It reduced the take from 30% to 15% for any company making less than $1 million per year through the App Store. But because apps are a winner-take-most business, it didn’t hurt Apple’s finances too badly — one estimate at the time suggested the top 1% of app publishers generate 93% of App Store revenue. But it did cut the fees for the majority of individual app developers.

Documents from a settlement in 2021 said that the creation of the Small Business Program was because of a class-action lawsuit.

2021: Apple reduces cut to 15% for news apps that participate in Apple News, allows developers to direct users to alternative payment systems. Antitrust attention on the App Store heated up in 2021. Earlier this year, Apple CEO Tim Cook testified at a trial over App Store practices against Epic Games.
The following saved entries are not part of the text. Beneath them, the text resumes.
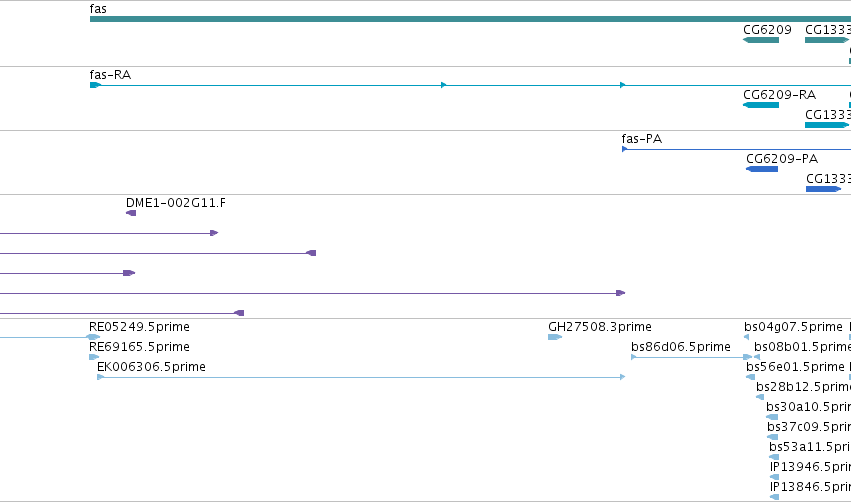This screenshot has width=851, height=502.
Task: Click the DME1-002G11.F purple feature arrow
Action: (131, 213)
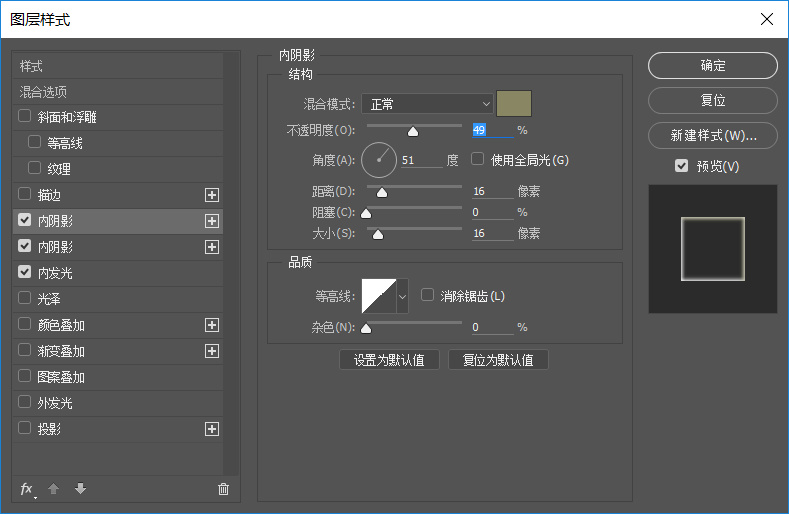The height and width of the screenshot is (514, 789).
Task: Click the plus icon beside 描边
Action: click(211, 195)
Multiple states and the U.S. Congress saw bills introduced which could force Apple to allow alternative app stores.

In August, Apple reduced its subscription cut for any publisher from 30% to 15%, addressing a segment of developers who had fought off App Store changes back in 2011. There was a catch though — those news apps had to participate in Apple’s news aggregator.( News apps are not the main moneymaker on the App Store.)

Apple also settled a class-action lawsuit with smaller U.S. developers, paying $100 million and clarifying guidelines about apps emailing their own customers.

In September, Apple settled with the Japanese FTC and said that “reader” apps could link out to sign up customers for subscriptions on their own websites. All three of these changes addressed concerns that first popped up in 2011 when Apple created the reader rule.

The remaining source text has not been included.